Over the years, Carroll said he has witnessed many changes in the business world.

“Obviously when I started, nobody knew about this thing called the internet,” he said. “And now you see how computers have basically come into our lives and taken over our lives — especially for small business owners; it was a brave new world for them.”

One thing Carroll said he noticed in the late 1990s was how people derisively looked at small businesses as mom and pops.

“I felt like I was Saul preaching to the Philistines trying to convince them that small businesses are really important,” he said. “That message has taken ahold across the country, thank heavens, and they now see the value of small businesses not only as an economic driver, but also as a quality-of-life driver.”

Carroll said he’s happy that small-business owners now get the recognition they deserve.
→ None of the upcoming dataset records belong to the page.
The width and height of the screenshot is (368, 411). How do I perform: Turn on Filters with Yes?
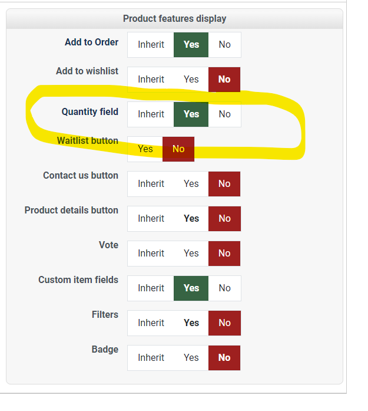point(191,323)
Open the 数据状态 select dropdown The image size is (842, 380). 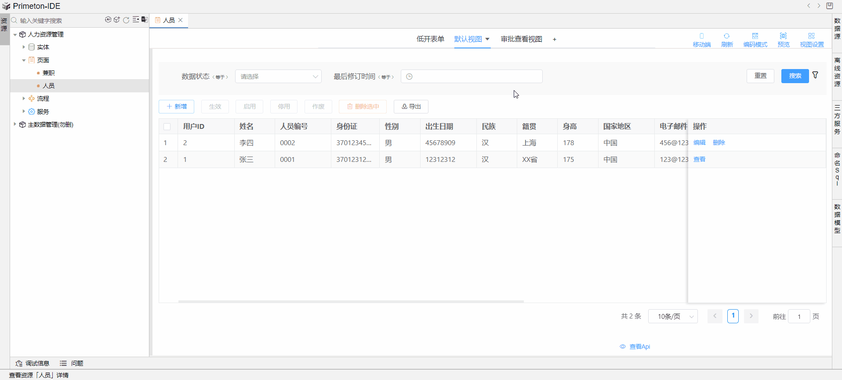(278, 77)
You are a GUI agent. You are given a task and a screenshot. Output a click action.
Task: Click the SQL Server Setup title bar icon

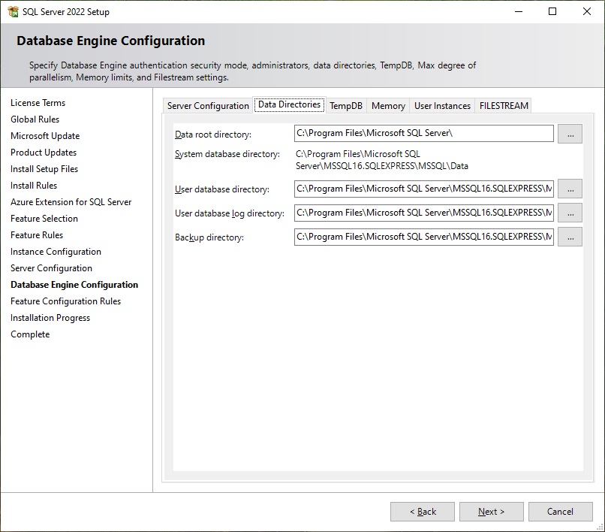[x=13, y=12]
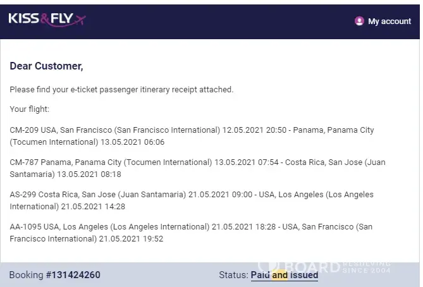Screen dimensions: 423x287
Task: Click the user avatar icon
Action: (359, 21)
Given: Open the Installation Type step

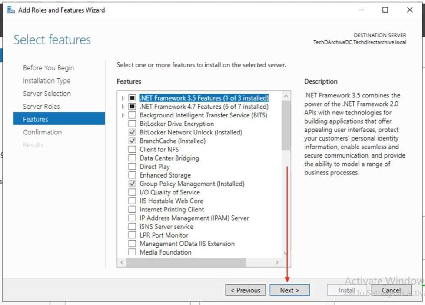Looking at the screenshot, I should coord(46,81).
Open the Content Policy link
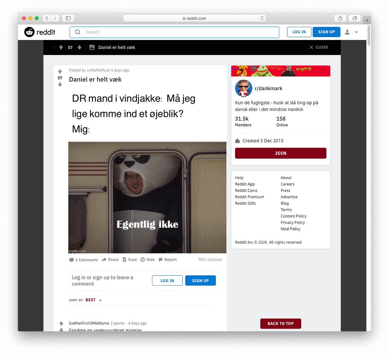 click(294, 216)
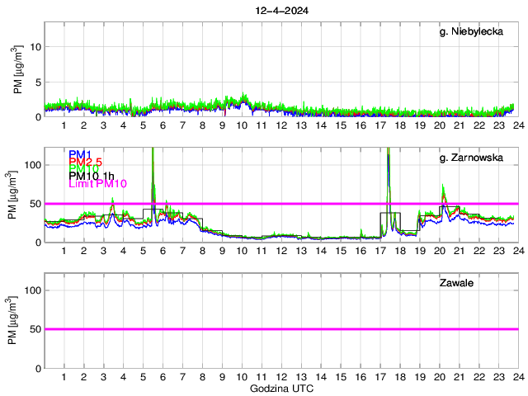Click the magenta Limit PM10 legend entry

coord(97,183)
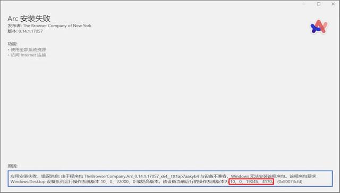The width and height of the screenshot is (340, 193).
Task: Select the '使用全部系统资源' capability item
Action: point(28,49)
With four congressional districts represented within Hampton Roads, Carroll said 93% of the employers are small businesses that employ more than 516,000 people.

“That equates to about $20 billion in payroll,” he said. “Now tell me again that that’s a mom and pop.”
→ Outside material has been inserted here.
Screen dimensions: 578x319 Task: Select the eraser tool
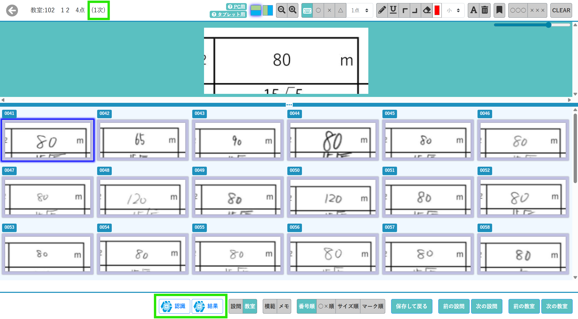(x=427, y=10)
His favorite aspect of the job was meeting and talking with small-business owners and learning about their ventures.

Carroll also noted that the past two years amplified 30 years of technological progress with a modified lexicon including BOPIS (buy online, pickup in store) and BOPAC (buy online, pickup at curbside), hybrid offices and remote work.

As he gears up for retirement, Carroll said he will miss his colleagues both in Hampton Roads and throughout the Virginia Small Business Development Center network.

“Every one of them had an impact on my life,” he said.

Fellow SBDC colleagues Bill Holloran, business adviser, and Debra Hamilton Farley, associate executive director, echoed equal sentiments about Carroll.

“Jim is a very dedicated hard worker and extremely dedicated to the SBDC,” Farley said. “The void will be felt by many.”

Holloran said Carroll leaves the Small Business Development Center in good standing as it moves forward.

“I don’t think there’s anybody that doesn’t know or has not had businesses that have benefited from the SBDC,” Holloran said.

Carroll and his wife, Barbara, will celebrate 45 years of marriage this May. She retired five years ago from her position as the administrative director at the Frank Reidy Research Center for Bioelectrics at Old Dominion University. The grandparents of four had downsized from their house in Virginia Beach to a condo in downtown Norfolk 14 years ago.

As Carroll prepares to pass the torch to his successor, he said he looks forward to days spent reading, cooking, and delving into the region’s history.

“It’s been a heck of a ride and I’m glad that I was the guy who got to take that ride,” he said.